俺、あまりにテンパりすぎたせいか、無意識に土岐の顎を掴んでグイッと上に持ち上げてたみたいだ。
「ほんと、ごめんっ!」
俺っ、何してんだ?
てかさ。てかてか! かすった。かすったんだよ!
唇! 土岐の唇が、俺の唇に!
こう、ふわっと乗ってきて! そんで俺、わけわかんなくなってっ、気づいたら今の状態だったんだと思う。
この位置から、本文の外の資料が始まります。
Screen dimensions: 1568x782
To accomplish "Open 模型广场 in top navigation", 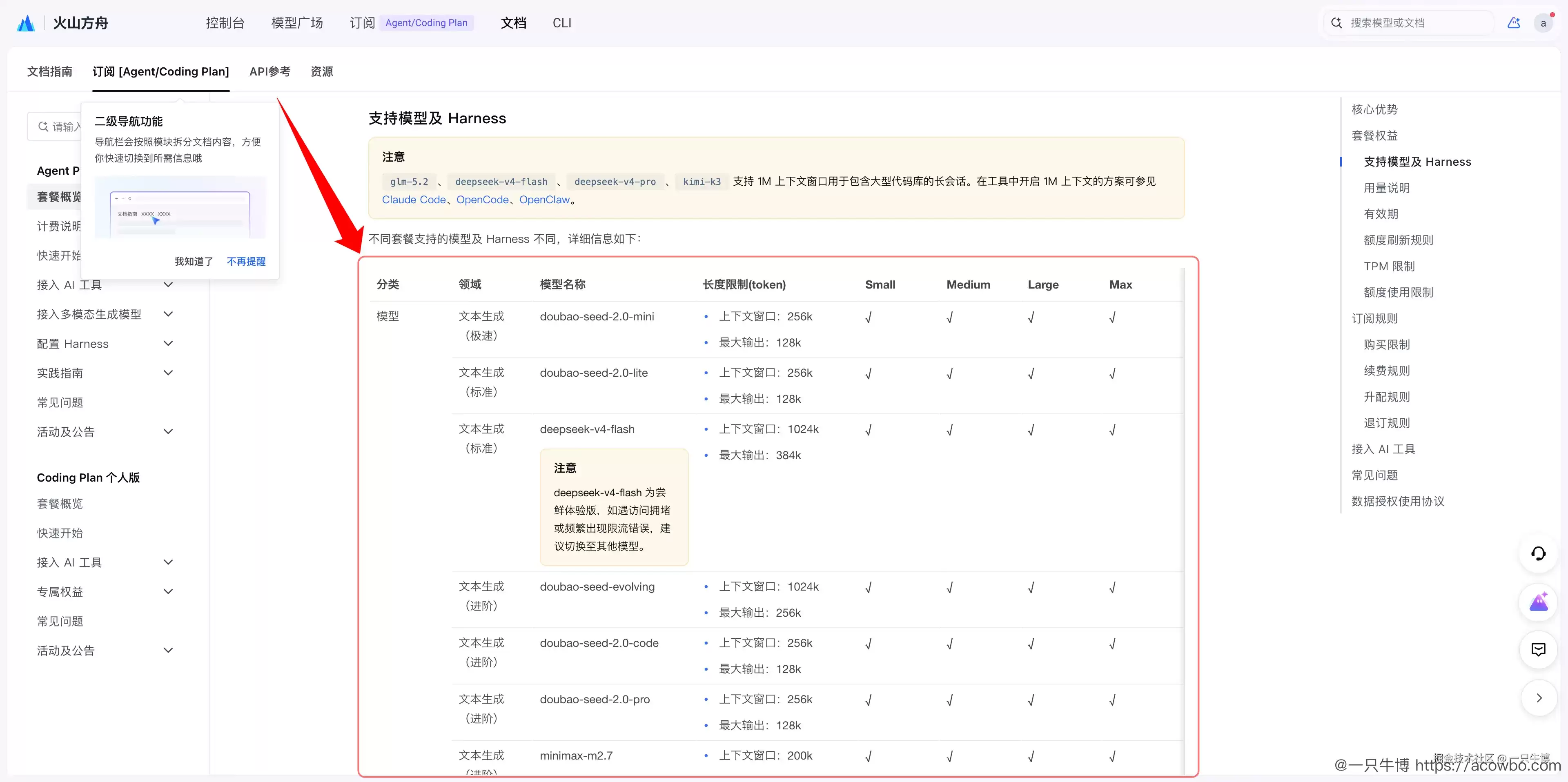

「ほんと、ごめん。でで、でも今っ……く、口っ……唇がっ」
「お前、さっき頷いたろ? なのに、なぜ逃げる?」
「へっ?」
「俺への褒美をくれるんじゃなかったのか?」
わわっ、近っ! ま、またまた土岐の顔が近いっ!
「え、あの……と、土岐っ?」
「頷いたなら、逃げるな」
再びの超接近に、土岐の肩を押し返そうとしてた俺の両手が掴まれた。そのまま下にぐっと引かれ、身体が密着する。
土岐の眼鏡のフレームが、頬に軽く触れた。
「逃げずに、俺のものでいろよ――――慎吾」
「……っ」
俺の名が、呼ばれた。
触れ合わせた唇の上で。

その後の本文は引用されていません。